I've run into an issue in my personal finance journey that many people now struggle with: having a collection of 401k and 403b accounts left over from previous employers, some of which have been sitting untouched for years. I'm making it a goal to finally consolidate these accounts and roll them over into a new, low-cost IRA through Vanguard. However, I recently read that for 2015 the IRS has imposed new limitations on the number of accounts that can be rolled over per year.
I've been looking over the IRS documents relevant to this new rule, but I'm not sure I understand them correctly, particularly the distinction between a "rollover" and a "trustee-to-trustee transfer."

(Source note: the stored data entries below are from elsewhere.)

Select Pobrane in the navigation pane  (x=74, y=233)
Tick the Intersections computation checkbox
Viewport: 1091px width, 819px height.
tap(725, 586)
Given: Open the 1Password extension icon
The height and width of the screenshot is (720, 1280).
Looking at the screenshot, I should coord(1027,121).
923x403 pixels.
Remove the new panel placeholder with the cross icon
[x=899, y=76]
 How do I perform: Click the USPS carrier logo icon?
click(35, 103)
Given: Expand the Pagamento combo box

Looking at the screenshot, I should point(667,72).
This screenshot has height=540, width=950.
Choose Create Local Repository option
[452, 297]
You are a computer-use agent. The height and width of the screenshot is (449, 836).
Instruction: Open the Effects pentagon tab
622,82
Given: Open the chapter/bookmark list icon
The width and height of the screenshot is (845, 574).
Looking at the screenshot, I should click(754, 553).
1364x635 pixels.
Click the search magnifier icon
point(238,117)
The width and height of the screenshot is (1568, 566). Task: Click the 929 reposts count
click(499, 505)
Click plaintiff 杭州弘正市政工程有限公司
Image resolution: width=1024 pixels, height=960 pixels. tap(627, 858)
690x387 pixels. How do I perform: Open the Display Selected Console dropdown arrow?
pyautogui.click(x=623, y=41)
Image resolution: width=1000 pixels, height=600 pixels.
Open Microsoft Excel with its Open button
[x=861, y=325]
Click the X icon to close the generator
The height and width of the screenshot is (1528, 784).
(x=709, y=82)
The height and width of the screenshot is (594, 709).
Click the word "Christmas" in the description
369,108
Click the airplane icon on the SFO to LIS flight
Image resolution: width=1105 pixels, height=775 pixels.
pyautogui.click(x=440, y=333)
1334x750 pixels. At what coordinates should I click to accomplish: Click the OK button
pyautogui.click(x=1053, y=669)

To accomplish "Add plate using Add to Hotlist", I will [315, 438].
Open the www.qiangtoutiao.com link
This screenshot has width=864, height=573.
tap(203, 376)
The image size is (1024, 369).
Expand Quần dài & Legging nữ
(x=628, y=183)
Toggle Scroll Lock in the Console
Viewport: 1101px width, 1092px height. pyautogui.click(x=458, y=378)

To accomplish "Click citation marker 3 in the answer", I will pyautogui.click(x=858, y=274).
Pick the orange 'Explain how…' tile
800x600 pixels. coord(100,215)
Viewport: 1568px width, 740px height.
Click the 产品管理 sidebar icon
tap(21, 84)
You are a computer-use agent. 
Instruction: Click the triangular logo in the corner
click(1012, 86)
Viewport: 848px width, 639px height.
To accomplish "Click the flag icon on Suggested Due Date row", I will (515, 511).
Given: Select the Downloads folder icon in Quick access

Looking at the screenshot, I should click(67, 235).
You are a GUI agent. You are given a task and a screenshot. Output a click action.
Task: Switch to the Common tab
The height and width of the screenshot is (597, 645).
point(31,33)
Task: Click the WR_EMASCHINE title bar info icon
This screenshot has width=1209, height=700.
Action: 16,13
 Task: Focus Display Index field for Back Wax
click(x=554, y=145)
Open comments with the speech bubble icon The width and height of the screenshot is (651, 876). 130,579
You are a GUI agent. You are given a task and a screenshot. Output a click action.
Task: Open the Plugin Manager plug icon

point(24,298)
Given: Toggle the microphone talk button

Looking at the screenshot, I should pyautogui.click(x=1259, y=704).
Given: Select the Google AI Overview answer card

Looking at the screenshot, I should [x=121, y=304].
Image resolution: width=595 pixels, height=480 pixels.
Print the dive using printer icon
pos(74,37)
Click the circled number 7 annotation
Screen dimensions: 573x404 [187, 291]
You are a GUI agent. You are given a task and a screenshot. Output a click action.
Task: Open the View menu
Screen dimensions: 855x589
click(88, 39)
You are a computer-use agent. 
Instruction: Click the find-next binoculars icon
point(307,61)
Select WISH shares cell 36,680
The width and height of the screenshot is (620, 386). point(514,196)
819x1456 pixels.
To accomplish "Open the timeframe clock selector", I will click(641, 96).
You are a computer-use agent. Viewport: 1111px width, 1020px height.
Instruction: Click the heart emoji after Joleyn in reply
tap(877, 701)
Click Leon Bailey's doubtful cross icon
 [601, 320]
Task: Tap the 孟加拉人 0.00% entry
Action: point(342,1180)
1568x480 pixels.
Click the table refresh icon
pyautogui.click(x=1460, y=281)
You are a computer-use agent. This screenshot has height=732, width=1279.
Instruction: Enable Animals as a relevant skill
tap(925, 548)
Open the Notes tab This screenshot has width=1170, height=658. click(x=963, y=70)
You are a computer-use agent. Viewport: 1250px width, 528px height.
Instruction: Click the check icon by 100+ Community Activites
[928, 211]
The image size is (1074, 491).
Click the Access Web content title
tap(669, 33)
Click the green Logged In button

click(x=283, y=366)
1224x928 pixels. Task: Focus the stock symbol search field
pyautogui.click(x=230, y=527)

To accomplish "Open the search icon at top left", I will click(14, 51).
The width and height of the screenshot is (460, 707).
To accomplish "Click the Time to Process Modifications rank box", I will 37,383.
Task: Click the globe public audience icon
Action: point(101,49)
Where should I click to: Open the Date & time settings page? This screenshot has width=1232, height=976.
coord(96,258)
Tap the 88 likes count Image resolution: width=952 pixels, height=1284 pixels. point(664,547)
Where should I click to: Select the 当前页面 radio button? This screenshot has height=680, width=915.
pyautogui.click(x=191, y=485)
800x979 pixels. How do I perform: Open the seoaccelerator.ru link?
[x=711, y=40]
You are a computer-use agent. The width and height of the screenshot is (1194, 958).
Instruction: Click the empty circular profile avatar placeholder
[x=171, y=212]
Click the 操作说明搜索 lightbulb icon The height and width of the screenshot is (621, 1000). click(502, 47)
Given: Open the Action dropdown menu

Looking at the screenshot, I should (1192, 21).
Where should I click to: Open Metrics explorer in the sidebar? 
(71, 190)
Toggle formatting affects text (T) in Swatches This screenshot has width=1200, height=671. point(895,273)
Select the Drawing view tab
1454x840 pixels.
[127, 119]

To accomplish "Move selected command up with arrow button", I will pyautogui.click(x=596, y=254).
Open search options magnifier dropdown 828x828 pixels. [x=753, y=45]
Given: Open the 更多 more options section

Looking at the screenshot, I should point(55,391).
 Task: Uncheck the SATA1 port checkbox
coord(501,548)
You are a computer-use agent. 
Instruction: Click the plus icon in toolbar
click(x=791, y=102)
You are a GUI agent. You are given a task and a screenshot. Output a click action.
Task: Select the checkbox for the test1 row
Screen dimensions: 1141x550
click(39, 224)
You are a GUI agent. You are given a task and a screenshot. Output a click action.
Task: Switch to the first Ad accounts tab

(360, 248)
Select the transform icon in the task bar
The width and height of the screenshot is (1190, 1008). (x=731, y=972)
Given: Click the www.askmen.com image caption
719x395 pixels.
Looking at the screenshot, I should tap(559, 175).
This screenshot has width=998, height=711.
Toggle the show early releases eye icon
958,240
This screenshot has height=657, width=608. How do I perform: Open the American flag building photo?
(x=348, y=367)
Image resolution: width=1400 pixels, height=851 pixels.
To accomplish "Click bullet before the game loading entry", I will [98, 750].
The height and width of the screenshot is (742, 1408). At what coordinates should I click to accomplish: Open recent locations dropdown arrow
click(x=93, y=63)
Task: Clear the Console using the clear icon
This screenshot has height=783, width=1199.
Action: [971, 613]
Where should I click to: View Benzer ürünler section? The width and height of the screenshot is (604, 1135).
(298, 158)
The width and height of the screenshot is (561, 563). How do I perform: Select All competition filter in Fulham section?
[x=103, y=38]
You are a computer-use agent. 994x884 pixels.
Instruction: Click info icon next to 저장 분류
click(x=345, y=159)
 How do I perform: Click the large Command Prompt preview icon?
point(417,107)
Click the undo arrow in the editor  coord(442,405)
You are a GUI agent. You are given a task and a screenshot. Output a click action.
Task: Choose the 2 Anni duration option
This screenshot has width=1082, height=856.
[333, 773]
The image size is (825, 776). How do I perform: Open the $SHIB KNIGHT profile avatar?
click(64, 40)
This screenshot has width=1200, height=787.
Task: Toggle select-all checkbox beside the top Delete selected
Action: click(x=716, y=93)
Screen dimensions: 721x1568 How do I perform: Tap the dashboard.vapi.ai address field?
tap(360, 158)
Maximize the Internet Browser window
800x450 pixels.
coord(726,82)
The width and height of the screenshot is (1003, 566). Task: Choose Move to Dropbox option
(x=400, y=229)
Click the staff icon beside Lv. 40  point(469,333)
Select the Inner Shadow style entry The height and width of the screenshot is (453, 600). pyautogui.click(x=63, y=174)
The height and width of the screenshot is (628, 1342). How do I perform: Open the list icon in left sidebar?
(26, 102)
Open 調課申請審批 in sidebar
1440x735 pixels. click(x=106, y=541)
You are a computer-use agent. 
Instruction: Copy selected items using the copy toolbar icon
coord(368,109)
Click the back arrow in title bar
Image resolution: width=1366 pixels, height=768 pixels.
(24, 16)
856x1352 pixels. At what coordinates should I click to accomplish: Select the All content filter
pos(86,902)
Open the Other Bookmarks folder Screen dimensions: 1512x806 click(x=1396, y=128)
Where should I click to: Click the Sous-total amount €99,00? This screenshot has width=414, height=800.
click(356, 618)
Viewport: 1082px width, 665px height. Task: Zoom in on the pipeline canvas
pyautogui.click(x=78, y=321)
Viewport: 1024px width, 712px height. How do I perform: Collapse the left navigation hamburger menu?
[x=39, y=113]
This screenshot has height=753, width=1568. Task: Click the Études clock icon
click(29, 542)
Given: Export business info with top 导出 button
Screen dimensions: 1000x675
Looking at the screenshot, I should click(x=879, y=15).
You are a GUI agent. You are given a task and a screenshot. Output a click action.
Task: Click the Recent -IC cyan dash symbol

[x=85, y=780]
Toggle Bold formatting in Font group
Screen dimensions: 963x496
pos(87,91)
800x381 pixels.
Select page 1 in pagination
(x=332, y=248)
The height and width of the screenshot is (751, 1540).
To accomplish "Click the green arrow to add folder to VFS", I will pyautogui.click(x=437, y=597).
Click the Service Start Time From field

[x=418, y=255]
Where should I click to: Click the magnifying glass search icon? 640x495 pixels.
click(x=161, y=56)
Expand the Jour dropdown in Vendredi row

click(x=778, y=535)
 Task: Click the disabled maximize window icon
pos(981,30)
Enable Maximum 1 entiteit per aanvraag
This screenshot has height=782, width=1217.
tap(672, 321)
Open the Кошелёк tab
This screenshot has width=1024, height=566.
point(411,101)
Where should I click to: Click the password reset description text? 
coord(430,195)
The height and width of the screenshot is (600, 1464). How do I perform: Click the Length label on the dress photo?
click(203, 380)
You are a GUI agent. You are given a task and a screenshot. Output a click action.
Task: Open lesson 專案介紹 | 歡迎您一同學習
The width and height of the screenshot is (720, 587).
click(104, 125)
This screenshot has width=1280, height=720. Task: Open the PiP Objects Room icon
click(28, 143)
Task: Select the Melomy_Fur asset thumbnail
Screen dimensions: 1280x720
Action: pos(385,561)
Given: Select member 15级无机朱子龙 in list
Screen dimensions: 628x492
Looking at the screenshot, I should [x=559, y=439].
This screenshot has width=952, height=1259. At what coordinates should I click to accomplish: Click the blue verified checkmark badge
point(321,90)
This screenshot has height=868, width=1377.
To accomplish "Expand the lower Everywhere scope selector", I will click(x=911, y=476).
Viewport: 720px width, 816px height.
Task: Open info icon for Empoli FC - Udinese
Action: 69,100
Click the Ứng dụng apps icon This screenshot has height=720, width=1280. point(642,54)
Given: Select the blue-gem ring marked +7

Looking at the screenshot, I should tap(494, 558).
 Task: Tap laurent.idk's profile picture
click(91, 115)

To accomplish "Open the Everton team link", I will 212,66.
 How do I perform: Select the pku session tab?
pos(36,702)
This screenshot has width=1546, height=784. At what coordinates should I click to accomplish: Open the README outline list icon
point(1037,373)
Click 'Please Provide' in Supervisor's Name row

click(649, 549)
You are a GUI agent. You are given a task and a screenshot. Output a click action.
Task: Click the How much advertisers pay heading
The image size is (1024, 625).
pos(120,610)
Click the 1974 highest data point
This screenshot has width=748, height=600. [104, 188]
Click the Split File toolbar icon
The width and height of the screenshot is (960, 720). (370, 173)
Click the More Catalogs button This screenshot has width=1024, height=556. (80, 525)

I think I may be confused on terminology here, but am I reading correctly that if I can get my individual 401k and 403b brokers to transfer funds directly to Vanguard, this does not technically count as a "rollover?" I would prefer this situation anyway rather than having a check made out to me that I then have to deposit within 60 days to avoid taxation... Is that the scenario the IRS is hoping to avoid with this rule?
The last thing I want is to get slammed by the IRS for making an ill-informed mistake... That said, I have about 5 accounts from previous employers that I've neglected to rollover in a timely manner. The idea of rolling over one per year for the next 5 years is something I'd like to avoid if possible. Thanks for any help you can provide.